Student Federation approved the Conservation Club’s $160 funding request for a new initiative to begin recycling in residence halls by the end of this month during its Oct. 8 meeting.
The initiative — to recycle haircare, skincare, and beauty supplies — divided representatives over whether it was wasteful spending, given the hygienic and recycling habits of men as opposed to women.
Some representatives wondered why American Chemical Society or Beta Beta Beta, the biology honorary, are not in charge of the initiative and why Conservation Club limits their scope to dorms. They considered such division of labor inefficient. Conservation Club members, however, did not agree.
“It’s part of the mission of every club and organization: ACS, as a chemical society, would want to recycle plastic bottles, like polymers, and Tri-Beta, the biological honorary, would want to recycle paper and cardboard, and at the same time, Conservation Club, conserving the environment,” said junior Bilyana Petkova, vice president of the Conservation Club. “I think it’s a lot of work. With ACS it takes all of the volunteers to pick up the trash every week, and I can’t imagine Conservation Club, with just 20 to 30 members, picking up trash in every dorm, all around campus, and at the Tri-Beta stations. With distribution, I think we’re being more efficient.”
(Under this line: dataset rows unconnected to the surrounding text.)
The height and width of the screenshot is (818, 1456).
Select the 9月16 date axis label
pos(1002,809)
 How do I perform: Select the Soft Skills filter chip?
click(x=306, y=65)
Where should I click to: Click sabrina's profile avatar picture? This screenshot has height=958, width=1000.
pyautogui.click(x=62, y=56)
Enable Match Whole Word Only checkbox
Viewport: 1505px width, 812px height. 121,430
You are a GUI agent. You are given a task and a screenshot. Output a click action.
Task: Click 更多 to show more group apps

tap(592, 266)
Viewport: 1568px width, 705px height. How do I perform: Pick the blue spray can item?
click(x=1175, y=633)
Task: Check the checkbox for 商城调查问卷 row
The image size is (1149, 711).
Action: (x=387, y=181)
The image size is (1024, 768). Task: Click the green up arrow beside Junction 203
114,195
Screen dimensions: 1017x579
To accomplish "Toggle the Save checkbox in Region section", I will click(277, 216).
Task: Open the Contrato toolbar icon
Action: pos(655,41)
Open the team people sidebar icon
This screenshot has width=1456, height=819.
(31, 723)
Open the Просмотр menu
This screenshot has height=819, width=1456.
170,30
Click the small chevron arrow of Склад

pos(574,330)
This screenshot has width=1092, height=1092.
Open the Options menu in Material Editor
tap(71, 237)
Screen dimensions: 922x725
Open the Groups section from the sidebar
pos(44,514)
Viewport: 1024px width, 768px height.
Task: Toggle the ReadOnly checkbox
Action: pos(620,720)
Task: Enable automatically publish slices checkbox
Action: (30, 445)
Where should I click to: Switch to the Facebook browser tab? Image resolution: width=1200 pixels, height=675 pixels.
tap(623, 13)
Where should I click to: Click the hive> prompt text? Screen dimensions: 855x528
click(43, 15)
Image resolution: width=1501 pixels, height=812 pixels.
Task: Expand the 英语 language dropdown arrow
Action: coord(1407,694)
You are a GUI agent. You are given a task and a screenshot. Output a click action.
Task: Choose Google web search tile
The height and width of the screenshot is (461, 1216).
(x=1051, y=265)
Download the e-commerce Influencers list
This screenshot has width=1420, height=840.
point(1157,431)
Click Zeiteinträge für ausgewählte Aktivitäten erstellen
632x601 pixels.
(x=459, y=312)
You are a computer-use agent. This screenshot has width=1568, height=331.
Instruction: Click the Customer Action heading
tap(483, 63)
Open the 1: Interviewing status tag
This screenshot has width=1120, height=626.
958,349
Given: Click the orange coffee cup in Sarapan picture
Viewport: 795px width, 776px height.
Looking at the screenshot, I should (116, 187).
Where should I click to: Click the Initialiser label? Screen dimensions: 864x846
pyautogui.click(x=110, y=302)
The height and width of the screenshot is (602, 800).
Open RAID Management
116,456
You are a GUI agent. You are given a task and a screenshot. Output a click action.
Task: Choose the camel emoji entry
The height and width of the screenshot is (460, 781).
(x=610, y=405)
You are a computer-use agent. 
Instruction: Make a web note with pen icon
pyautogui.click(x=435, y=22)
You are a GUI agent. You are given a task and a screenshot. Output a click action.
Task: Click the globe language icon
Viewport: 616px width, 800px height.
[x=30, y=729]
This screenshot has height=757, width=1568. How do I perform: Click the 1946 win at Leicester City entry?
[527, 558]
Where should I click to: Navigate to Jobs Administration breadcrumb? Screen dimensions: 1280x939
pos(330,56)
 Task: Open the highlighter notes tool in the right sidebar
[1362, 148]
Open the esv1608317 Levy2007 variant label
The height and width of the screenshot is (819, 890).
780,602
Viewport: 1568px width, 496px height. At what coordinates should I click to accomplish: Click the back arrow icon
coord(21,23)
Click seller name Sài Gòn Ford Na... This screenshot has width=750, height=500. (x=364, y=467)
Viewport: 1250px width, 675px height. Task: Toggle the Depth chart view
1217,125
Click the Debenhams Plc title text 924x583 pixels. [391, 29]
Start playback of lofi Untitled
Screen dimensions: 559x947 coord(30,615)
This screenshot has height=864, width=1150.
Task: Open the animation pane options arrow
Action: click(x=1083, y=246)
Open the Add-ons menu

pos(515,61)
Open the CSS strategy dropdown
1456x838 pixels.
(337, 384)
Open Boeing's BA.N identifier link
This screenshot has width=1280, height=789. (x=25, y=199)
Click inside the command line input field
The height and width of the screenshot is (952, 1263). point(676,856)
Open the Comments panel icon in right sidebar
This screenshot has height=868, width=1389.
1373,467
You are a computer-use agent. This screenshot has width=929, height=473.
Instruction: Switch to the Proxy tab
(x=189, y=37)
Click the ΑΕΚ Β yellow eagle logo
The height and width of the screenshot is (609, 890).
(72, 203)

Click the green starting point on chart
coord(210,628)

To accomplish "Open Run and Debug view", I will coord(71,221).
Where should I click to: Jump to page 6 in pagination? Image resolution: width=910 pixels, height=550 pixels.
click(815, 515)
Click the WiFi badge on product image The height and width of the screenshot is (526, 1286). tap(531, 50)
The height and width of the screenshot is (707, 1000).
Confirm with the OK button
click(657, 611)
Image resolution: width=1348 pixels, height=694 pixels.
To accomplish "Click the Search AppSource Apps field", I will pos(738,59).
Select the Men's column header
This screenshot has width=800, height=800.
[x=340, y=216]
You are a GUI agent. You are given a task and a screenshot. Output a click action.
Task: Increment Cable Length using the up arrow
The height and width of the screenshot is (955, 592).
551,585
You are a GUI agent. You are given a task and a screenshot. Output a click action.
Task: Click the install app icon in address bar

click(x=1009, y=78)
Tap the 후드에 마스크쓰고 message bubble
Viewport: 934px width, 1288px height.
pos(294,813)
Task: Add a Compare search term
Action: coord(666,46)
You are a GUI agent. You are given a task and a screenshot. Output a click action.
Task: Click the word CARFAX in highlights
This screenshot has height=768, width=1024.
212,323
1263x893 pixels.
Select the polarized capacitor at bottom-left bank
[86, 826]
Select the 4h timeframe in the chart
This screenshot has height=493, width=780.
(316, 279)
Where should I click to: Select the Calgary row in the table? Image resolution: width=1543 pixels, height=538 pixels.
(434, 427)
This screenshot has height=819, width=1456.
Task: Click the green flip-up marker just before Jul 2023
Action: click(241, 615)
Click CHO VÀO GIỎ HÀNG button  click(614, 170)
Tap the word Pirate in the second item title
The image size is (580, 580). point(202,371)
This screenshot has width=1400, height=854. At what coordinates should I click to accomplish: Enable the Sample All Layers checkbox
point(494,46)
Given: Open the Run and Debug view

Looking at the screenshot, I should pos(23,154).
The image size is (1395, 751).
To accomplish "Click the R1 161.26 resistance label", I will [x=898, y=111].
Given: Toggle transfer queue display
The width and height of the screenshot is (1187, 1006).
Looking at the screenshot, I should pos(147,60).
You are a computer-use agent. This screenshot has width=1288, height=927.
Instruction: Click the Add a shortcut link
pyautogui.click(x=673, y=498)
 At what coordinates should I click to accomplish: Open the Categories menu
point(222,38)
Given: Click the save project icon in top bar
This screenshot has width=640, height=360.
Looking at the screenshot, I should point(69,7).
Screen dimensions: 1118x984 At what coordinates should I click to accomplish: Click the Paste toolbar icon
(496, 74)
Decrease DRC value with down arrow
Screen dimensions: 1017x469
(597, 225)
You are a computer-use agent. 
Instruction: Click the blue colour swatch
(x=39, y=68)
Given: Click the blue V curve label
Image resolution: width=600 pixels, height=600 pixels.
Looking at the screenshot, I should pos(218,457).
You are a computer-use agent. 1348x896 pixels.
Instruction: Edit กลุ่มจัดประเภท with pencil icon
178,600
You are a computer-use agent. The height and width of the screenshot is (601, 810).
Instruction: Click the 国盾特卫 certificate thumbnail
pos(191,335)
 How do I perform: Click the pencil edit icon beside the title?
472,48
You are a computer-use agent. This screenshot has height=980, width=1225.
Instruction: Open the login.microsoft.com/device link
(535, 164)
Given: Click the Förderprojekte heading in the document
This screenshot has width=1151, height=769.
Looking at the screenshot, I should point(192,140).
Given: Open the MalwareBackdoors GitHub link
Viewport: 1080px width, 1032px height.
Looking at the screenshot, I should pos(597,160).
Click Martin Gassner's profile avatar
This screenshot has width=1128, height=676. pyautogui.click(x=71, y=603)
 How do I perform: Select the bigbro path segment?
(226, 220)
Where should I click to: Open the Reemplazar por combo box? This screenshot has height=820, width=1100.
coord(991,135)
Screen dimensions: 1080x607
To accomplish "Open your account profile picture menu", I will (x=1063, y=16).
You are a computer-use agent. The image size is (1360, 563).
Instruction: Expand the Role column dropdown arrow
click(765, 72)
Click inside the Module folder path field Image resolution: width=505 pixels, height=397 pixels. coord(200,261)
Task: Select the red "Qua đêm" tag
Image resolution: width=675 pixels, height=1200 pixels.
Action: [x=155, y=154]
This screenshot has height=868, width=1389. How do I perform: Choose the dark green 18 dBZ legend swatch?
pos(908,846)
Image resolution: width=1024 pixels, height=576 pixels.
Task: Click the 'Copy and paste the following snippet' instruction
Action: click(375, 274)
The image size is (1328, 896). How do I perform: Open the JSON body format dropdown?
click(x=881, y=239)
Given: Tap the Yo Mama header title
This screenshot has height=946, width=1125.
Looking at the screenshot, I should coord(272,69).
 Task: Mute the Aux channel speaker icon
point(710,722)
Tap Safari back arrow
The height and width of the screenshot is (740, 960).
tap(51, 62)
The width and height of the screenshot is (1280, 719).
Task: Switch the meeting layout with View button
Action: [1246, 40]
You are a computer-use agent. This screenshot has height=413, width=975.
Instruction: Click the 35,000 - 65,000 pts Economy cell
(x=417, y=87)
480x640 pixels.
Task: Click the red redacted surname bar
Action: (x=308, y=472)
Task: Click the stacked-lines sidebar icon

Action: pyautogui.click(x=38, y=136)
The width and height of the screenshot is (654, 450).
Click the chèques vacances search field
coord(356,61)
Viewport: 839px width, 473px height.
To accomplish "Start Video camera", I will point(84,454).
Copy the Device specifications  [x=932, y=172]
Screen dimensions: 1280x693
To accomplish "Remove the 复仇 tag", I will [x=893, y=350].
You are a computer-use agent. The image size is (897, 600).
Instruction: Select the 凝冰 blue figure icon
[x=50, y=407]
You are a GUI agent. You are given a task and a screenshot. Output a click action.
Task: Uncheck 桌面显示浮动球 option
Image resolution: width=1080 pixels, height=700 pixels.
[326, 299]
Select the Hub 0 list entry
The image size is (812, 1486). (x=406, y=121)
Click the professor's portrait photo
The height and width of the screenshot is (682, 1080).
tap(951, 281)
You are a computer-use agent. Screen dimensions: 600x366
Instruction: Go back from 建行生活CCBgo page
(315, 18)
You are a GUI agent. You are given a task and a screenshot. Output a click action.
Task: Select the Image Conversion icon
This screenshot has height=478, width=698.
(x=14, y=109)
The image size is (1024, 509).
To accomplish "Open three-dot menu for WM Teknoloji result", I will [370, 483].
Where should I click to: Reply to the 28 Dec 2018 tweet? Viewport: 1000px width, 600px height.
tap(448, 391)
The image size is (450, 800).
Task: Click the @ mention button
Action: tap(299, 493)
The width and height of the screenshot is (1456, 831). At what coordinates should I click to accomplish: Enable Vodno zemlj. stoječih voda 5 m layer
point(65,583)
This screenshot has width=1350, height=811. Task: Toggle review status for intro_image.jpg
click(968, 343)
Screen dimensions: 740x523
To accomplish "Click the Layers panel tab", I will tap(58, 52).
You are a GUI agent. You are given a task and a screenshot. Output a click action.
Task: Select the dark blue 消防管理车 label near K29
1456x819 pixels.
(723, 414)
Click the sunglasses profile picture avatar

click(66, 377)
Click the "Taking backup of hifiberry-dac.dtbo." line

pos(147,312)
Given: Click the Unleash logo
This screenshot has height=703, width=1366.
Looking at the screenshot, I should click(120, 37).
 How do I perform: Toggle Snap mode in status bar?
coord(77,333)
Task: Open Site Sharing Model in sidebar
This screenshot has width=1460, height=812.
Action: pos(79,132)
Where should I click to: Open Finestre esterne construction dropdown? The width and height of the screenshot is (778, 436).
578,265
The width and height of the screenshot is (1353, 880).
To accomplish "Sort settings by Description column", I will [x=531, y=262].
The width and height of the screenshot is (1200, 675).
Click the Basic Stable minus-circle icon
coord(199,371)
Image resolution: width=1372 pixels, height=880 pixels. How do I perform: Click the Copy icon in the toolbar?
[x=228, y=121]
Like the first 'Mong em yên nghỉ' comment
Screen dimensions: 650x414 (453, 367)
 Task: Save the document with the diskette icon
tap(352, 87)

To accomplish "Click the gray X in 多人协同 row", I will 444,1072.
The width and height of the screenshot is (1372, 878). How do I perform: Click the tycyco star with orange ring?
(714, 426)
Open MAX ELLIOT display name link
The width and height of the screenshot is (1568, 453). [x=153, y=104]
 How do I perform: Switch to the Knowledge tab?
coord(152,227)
At first, the Financial Committee recommended no funding for the Conservation Club.
“We felt that it was not likely to be used in general by a large percentage of students, especially for guys in Simpson or in Galloway, who have two trash cans in their rooms,” said junior representative Ryan Jelalian, a member of the Financial Committee. “We also felt that there are other organizations that do similar recycling initiatives who could reach and provide support and take on the burden financially.”
For Kappa Kappa Gamma representative junior Elise Clines, the discussion was a sign of micromanagement on the part of Student Fed.
“It seems to me that we have started to almost micromanage clubs, saying that we know best for every little detail,” Clines said. “Why don’t we give them a little bit of freedom?”
Petkova and sophomore Andrea Lee, club treasurer, petitioned for $164.08 on behalf of the club for sturdy, gray storage bins and trash bags for all 19 dorms and Greek houses.
“The long-term goal is that the college will actually realize that we need a college-organized recycling program,” Petkova said. “All recycling done on campus is done by students. So the college and the cleaning staff don’t help us with recycling. We have to provide everything ourselves.”
As of right now, the scope of the club’s project is collecting only hygienic product waste. ACS recently placed new recycling bins for plastics and aluminum in many of the academic buildings. The biology honorary has nine cardboard and paper recycling stations up the hill.
Volunteer members of the Conservation Club are responsible for collecting, sorting, and transporting the recyclables to the plant.
Some representatives articulated concerns regarding success rates in male dorms, claiming that the project would not be successful in the men’s residence halls because men tend to use fewer products than women. Others attributed potential failures to bathroom location: Galloway’s community bathrooms would facilitate recycling while Simpson’s suite-style bathrooms would not as residents would have to walk down the hall to dispose of their recyclables.
The Conservation Club, however, already has experimented with recycling in male dorms with positive results.
“We did it at the end of the semester, just a box in the lounge, and we got a lot of guys bringing in stuff,” Petkova said.
Senior Samuel Holdeman, independent representative and member of the Financial Committee, suggested a compromise: to begin in the women’s dorms and move to men’s dorms if the initiative proved successful.
“I think that just creates a double standard: Women somehow are expected to recycle certain things and men, because of their nature, don’t need to,” sophomore representative Christian Wiese said.
The concern of a double standard went hand-in-hand with the classification of these recyclable items as beauty supplies or products, a label that does not suggest shaving cream or deodorant, and would further undercut the success of the initiative among male dorms.
“I think that as long as the boxes aren’t labeled beauty supplies and put in a prominent spot, there would be moderate success,” sophomore representative Christopher Pudenz said.
Despite the lack of recycling efforts on behalf of the college, independent representative sophomore Jonathan Moy said he felt the new initiative lines up with the aims of Hillsdale College.
“We should support the college in its mission of calling its students towards the active cultivation of intellectual and moral excellence and humility before our Creator,” Moy said. “I think this is one way we can promote the idea of conservation among students and understand the importance of using our resources wisely.”
Independent representative sophomore Christie Mittlestaedt agreed: “I think getting recycling in the dorms is inevitable. The world is a changing place and recycling is big nowadays, and it’s coming to Hillsdale.”